**Text**.
Exercise 6: Fix Experiments with Bad or Missing Data

TODO Convert this to h5p

In my qPCR experiment I want to study gene expression of 6 genes (3 genes of interest and 3 reference genes) in 20 samples (samples of interest and control samples). I want to use 2 technical replicates. One of my genes of interest failed completely and I want to repeat the measurements for this gene in a new run.

Do I need to include IRCs ?
No. We can put the 20 samples of the gene that failed on a single plate so we do not have to include IRCs.
Do I need to include reference genes ?
No. We just repeat all samples for the gene that failed and replace the old data with the new results.

One of the reference genes failed completely.

What should I do ?
Depending on the quality of the two remaining reference genes, you should either do nothing or do the same as in the previous example where one of your genes of interest failed. If the two remaining reference genes are stable you can do the normalization with the two remaining reference genes.

Three samples failed completely.

What’s the first thing I need to do ?
Since they failed completely, they are probably of low quality. Therefore, you have to prepare the samples again, check their quality and then use them for qPCR.
Do I need to include IRCs ?
Yes. If you want to compare these samples with the samples that didn’t fail, you have to perform inter-run calibration.

Three samples failed for one of the genes of interest

What is the first question I need to ask ?
Is the gene expressed in these samples ?
Is it possible the RNA of these three samples was of low quality ?
Not likely, the measurements for the other genes in these samples are ok.

Three samples failed for one of the reference genes

Can I use the measurements of that reference gene in the non-failing samples for normalization ?
No, qbasePLUS requires that you use the same reference genes for all samples so you have to discard all samples for that reference gene.

Recorded data
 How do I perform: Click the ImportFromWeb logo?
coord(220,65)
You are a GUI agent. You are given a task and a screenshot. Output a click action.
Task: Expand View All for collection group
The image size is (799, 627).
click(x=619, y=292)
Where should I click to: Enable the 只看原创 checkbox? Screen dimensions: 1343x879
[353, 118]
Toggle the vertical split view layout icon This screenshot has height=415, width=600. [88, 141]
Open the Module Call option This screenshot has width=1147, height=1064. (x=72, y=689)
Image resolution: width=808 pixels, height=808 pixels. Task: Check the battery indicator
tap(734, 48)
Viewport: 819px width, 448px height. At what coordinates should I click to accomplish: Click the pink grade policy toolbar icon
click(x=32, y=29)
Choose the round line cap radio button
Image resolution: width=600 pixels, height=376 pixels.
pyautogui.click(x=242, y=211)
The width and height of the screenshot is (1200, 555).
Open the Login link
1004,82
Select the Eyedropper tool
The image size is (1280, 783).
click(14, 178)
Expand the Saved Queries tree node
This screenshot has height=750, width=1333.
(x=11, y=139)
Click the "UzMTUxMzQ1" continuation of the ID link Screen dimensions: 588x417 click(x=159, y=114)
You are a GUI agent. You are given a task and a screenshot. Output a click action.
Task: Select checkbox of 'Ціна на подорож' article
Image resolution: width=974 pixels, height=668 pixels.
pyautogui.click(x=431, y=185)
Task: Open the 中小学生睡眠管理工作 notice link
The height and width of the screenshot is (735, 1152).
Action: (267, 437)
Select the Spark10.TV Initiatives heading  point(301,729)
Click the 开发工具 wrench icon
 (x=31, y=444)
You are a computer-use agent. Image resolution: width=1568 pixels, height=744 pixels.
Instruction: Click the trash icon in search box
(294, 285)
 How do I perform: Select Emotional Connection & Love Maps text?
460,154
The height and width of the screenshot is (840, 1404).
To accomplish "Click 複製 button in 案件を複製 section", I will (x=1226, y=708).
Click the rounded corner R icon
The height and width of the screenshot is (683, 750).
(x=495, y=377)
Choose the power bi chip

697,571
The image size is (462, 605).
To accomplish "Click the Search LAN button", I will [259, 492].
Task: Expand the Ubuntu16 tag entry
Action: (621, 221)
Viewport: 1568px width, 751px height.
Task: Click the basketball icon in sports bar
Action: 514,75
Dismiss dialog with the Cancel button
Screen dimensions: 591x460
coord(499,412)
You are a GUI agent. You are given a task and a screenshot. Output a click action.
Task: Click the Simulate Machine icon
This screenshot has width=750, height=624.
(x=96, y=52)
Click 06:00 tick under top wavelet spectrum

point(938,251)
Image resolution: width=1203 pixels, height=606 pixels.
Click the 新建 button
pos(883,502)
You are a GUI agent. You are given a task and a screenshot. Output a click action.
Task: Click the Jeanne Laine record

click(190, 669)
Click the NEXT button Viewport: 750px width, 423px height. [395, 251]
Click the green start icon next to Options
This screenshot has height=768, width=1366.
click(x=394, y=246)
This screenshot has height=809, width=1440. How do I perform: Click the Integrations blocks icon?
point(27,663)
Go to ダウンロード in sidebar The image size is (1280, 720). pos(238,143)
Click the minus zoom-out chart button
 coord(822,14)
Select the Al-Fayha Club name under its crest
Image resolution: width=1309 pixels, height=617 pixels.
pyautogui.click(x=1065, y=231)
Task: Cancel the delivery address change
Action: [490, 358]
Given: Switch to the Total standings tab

**Check your understanding**.
1/ In the qPCR exercise, what makes it unnecessary to include IRCs when the failed gene of interest is measured again?
2/ Rewrite the paragraph of the qPCR exercise that begins "In my qPCR experiment I want to study" as a brief list that keeps its main facts.

**Solutions below**.
1/ The 20 samples for the failed gene can be placed on a single plate.

2/
- Aim: study the expression of 6 genes (3 genes of interest and 3 reference genes).
- Samples: 20, including samples of interest and control samples.
- Technical replicates: 2.
- Problem: one gene of interest failed completely.
- Plan: repeat the measurements for that gene in a new run.